_BLOC DE TEXTE_:
_ _ _ _ _ _ _

Dans le cas spécifique des travailleurs de nuit, le médecin du travail peut également prévoir des examens spécialisés de manière complémentaire dès lors qu’il l’estime utile, toujours à la charge de l’employeur (C. trav., art. R. 4624-37).

Enfin, de manière plus générale, le code du travail précise : « Le médecin du travail peut également organiser une visite médicale pour tout travailleur le nécessitant » (C. trav., art. R. 4624-34).

Cette mention permet ainsi au médecin spécialiste, sans aucune autre justification que de préciser que l’état de santé du salarié le nécessite, de fixer des visites médicales sans information supplémentaire.

A noter : Lorsque la visite est demandée par le médecin du travail, ou est effectuée à la demande du salarié ou de l’employeur, ce dernier à l’obligation de délivrer au salarié après cette visite une attestation de suivi lorsqu’il n’y a pas eu de constatation d’inaptitude ni de mise en place d’un suivi médical renforcé. Ce n’est que lorsqu’il s’agit d’un salarié bénéficiant d’un suivi médical renforcé que la délivrance d’un avis médical d’aptitude est obligatoire.

III. La visite médicale à l’issue d’un arrêt de travail

Lorsque le salarié revient d’un arrêt de travail, il doit en principe réintégrer son poste de travail. Cependant, le code du travail fixe une obligation de visite médicale de reprise effectuée par le médecin du travail dans trois hypothèses spécifiques :

• après un congé maternité ;

• après une absence pour cause de maladie professionnelle ;

• après une absence d’au moins 30 jours pour cause d’accident du travail, de maladie ou d’accident non professionnel.

Dans ces trois cas, le salarié ne peut reprendre son poste de travail sans avoir bénéficié de la visite de reprise au préalable.

Cela pose la question du moment de la visite de reprise car le code du travail indique que l’examen médical doit être organisé le jour de la reprise ou au plus tard dans un délai de 8 jours suivant celle-ci.

Dans la pratique, il appartient à l’employeur dès lors qu’il a connaissance de la date de fin d’arrêt de travail du salarié de prendre contact immédiatement avec le service de santé au travail afin qu’il organise la visite. C’est donc lors de la communication de l’arrêt de travail final par le salarié que pourra être connue la date fixée de la reprise.

_ _ _ _ _ _ _

_CONSIGNE 1_: Indiquez si chacune des affirmations suivantes est conforme au texte sur la médecine du travail, en répondant par oui ou non et en citant les mots décisifs du texte. (a) La visite de reprise peut être organisée au plus tard huit jours après la reprise. (b) Toute absence pour accident du travail, quelle que soit sa durée, impose une visite de reprise. (c) Les examens spécialisés prévus pour les travailleurs de nuit sont payés par le salarié.
_CONSIGNE 2_: Traduisez en anglais cette phrase du texte sur la médecine du travail : « Dans ces trois cas, le salarié ne peut reprendre son poste de travail sans avoir bénéficié de la visite de reprise au préalable. »

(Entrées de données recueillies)
_ _ _ _ _ _ _

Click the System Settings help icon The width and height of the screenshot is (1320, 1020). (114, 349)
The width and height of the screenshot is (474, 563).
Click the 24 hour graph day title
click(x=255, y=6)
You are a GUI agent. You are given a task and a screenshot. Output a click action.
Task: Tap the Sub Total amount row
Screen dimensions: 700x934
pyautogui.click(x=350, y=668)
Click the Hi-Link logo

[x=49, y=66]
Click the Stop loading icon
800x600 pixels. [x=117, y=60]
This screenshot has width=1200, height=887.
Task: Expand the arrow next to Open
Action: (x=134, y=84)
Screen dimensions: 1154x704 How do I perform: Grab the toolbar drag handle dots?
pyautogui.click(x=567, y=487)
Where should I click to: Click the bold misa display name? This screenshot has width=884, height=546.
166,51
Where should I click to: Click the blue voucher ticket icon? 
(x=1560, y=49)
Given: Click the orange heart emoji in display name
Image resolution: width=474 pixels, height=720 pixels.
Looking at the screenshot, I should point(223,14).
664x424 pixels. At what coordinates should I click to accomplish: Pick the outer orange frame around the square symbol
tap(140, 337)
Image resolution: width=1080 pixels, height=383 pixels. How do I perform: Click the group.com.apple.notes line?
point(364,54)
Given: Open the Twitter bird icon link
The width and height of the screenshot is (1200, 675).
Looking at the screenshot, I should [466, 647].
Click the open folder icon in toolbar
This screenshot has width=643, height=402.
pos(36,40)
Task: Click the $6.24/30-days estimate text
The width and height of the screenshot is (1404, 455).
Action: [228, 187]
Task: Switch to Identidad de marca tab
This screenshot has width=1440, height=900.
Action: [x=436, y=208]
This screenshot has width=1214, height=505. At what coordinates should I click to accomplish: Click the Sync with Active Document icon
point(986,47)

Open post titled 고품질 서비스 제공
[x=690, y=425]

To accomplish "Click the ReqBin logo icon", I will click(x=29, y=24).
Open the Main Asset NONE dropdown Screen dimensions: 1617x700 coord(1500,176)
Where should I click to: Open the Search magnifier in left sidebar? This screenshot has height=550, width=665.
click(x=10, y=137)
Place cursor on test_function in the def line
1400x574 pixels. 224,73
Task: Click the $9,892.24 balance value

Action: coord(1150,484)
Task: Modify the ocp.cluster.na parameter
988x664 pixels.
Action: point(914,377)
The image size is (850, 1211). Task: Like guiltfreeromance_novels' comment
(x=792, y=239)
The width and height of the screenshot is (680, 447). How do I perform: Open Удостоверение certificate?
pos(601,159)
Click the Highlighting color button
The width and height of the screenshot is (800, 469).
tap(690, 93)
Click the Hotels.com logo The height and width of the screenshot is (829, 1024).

_ _ _ _ _ _ _

_RÉPONSE 1_:
(a) Oui : « l’examen médical doit être organisé le jour de la reprise ou au plus tard dans un délai de 8 jours suivant celle-ci »
(b) Non : « après une absence d’au moins 30 jours pour cause d’accident du travail, de maladie ou d’accident non professionnel »
(c) Non : « toujours à la charge de l’employeur »

_RÉPONSE 2_: In these three cases, the employee may not return to their position without first having undergone the return-to-work medical examination.